Researchers at the University of Groningen say they have used cryo-electron microscopy to elucidate the structure of the human glutamine transporter ASCT2, which may generate leads for drug development. The results (“Cryo-EM Structure of the Human Neutral Amino Acid Transporter ASCT2”) are published in Nature Structural & Molecular Biology.
“Human ASCT2 belongs to the SLC1 family of secondary transporters and is specific for the transport of small neutral amino acids. ASCT2 is upregulated in cancer cells and serves as the receptor for many retroviruses; hence, it has importance as a potential drug target. Here we used single-particle cryo-EM to determine a structure of the functional and unmodified human ASCT2 at 3.85-Å resolution. ASCT2 forms a homotrimeric complex in which each subunit contains a transport and a scaffold domain. Prominent extracellular extensions on the scaffold domain form the predicted docking site for retroviruses,” write the investigators.
“Relative to structures of other SLC1 members, ASCT2 is in the most extreme inward-oriented state, with the transport domain largely detached from the central scaffold domain on the cytoplasmic side. This domain detachment may be required for substrate binding and release on the intracellular side of the membrane.”
In human cells, the ASCT2 protein imports the amino acid glutamine and maintains the amino acid balance in many tissues. The amount of ASCT2 is increased in several types of cancer, probably because of an increased demand for glutamine. Furthermore, several types of retrovirus infect human cells by first docking on this protein.
ASCT2 is part of a larger family of similar transporters. To understand how this family of amino acid transporters works, and to help design drugs that block glutamine transport by ASCT2 or its role as a viral docking station, the scientists resolved the 3D structure of the protein. They relied on single-particle cryo-electron microscopy, as they did not succeed in growing crystals from the protein, which are required for X-ray diffraction studies. The human gene for ASCT2 was expressed in yeast cells, and the human protein was purified for imaging.
The structure was determined at a resolution of 3.85 Å, which revealed a number of new insights. “It was a challenging target, as it is rather small for cryo-EM,” says assistant professor of structural biology Cristina Paulino, Ph.D., who is head of the University's cryo-EM unit. “But it also has a nice symmetric trimeric structure, which helps.”

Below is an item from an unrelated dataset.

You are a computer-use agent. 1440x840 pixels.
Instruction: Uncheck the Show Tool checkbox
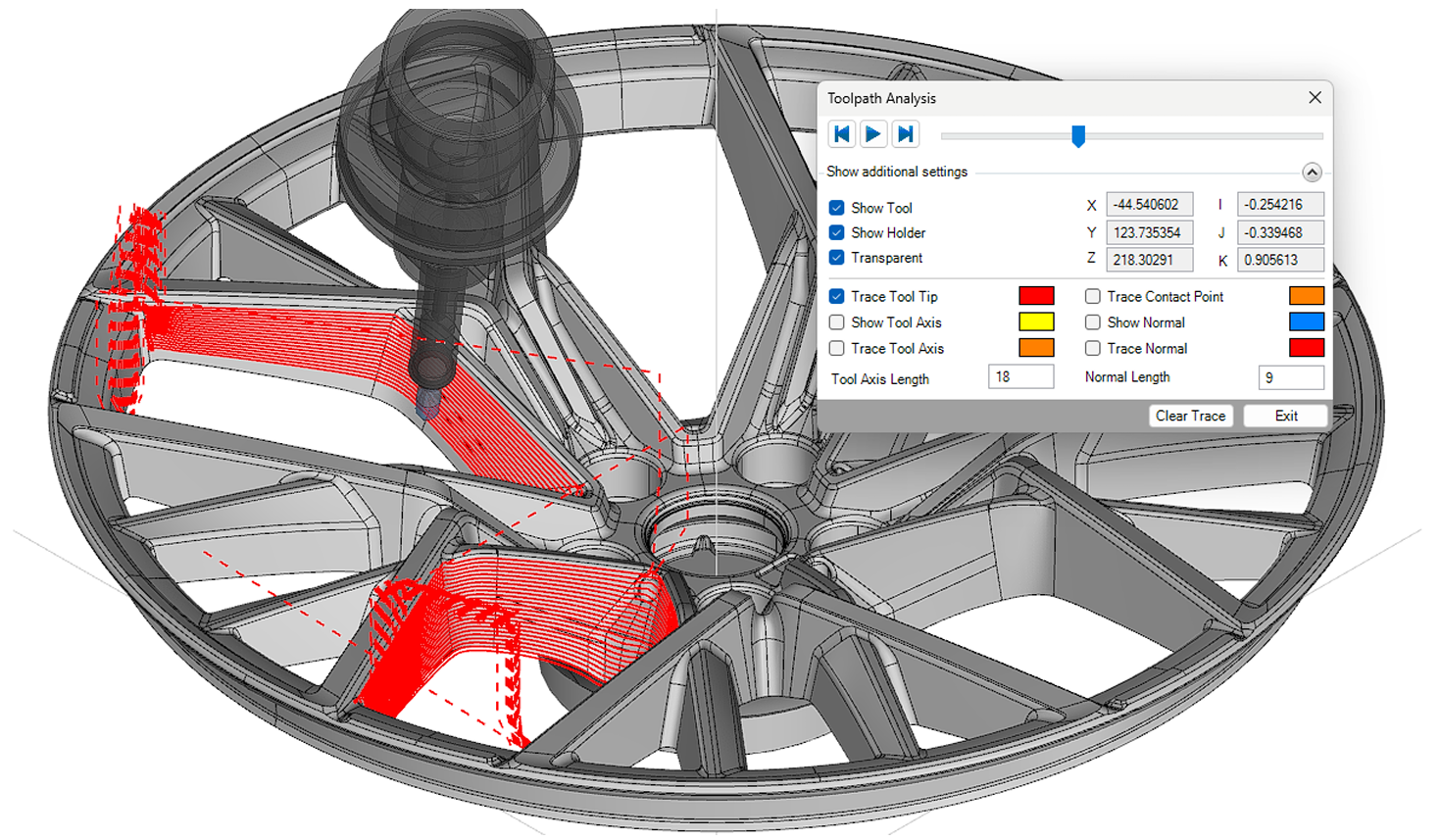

The cryo-EM images reveal a familiar type of a so-called “lift-structure,” in which part of the protein travels up and down through the cell membrane. In the upper position, substrate enters the “lift,” which then moves down to release the substrate inside the cell. The structure of ASCT2 revealed the lift in the lower position. “To our surprise, this part of the protein was further down then we had ever seen before in similar protein structures,” notes professor of biochemistry Dirk Slotboom, Ph.D. “And it was rotated. It had been thought that the substrate enters and leaves the lift through different openings, but our results suggest it might well use the same opening.”
This information could help design molecules that stop glutamine transport by ASCT2, according to Albert Guskov, Ph.D., assistant professor in crystallography. “Some tests in mice with small molecules that block transport have been published.” Blocking glutamine transport would be a way to kill cancer cells. “This new structure allows for a more rational design of transport inhibitors.”
The spikes that protrude on the outside of each of the three monomers are another surprise observation. “They have never been seen before,” points out Dr. Slotboom. “These are the places where retroviruses dock.”
This is consistent with mutagenic studies performed by others, he continues, adding that knowing the shape of the spikes could help design molecules that block the viruses from docking.
Future studies will be done to capture ASCT2 in different configurations, such as inside a lipid bilayer rather than the detergent micelles used in the present study and with the lift in different positions. The team says that studying different states will help them understand how this protein functions.